Provided text:
____________________
One of the unique qualities of an individual NBA game is its ability to function as a finger nail universe. When a team plays 80 some odd times over the course of the season there tend to be two trains of analysis when breaking said season down, either you look at accomplishments in their entirety (record overall, record against above .500 teams, record against sub .500 teams, record on the road) or, inversely, you break individual, situational statistics into sub-atomic particles and reconstruct those in the hopes of creating some more intimate, informative picture of the whole. Very rarely, in either of those forms of criticism, does a Tuesday night game in December strongly factor in. This is only logical for a season that stretches into the summer. But to due so may ignore the galaxy flourishing, or floundering, in our keratin. In May when asked, no matter how the season shakes out, who Sacramento’s best player is, my answer, the logical answer, will be Kevin Martin. But the honest answer, the one from that December Tuesday, will be Spencer Hawes.
____________________
Brief a:
According to the passage on NBA games, why does a Tuesday night game in December rarely play a strong part in breaking down a season?

Exercise input:
____________________
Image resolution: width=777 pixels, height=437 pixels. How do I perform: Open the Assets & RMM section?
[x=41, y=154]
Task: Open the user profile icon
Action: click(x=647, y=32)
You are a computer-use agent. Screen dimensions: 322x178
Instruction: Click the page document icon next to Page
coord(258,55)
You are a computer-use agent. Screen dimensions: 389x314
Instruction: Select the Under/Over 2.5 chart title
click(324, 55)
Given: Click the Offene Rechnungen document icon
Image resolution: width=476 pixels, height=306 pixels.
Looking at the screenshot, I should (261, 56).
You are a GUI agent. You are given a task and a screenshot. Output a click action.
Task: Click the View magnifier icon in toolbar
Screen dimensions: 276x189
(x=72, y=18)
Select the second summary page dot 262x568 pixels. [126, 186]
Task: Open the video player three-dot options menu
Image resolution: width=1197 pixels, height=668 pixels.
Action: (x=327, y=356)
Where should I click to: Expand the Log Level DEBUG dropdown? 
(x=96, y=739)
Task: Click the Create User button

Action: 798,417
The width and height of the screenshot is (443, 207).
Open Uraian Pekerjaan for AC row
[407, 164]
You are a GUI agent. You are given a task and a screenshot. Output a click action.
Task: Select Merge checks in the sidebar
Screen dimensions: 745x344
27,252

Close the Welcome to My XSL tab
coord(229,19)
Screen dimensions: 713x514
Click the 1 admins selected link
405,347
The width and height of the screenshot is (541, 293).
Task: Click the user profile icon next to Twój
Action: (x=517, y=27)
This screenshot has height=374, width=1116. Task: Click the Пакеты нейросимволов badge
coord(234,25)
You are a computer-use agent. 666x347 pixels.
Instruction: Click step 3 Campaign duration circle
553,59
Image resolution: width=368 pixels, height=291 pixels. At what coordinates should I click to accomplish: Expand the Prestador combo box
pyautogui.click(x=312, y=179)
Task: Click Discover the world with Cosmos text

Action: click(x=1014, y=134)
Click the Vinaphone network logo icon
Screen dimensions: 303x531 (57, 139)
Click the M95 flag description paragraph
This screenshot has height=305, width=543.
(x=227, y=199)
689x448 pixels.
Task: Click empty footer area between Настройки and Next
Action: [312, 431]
____________________
Brief b:
In the entries, substitute "dropdown list" for "combo box" in everything from the line containing "You are a computer-use agent. 666x347 pixels." down to the line containing "Action: click(x=1014, y=134)". Return only those lines, with nothing else changed.

Answer a:
The text calls this only logical because the season stretches into the summer. Against a schedule that long, analysis focuses either on overall accomplishments or on individual, situational statistics rather than on a single December game.

Answer b:
You are a computer-use agent. 666x347 pixels.
Instruction: Click step 3 Campaign duration circle
553,59
Image resolution: width=368 pixels, height=291 pixels. At what coordinates should I click to accomplish: Expand the Prestador dropdown list
pyautogui.click(x=312, y=179)
Task: Click Discover the world with Cosmos text

Action: click(x=1014, y=134)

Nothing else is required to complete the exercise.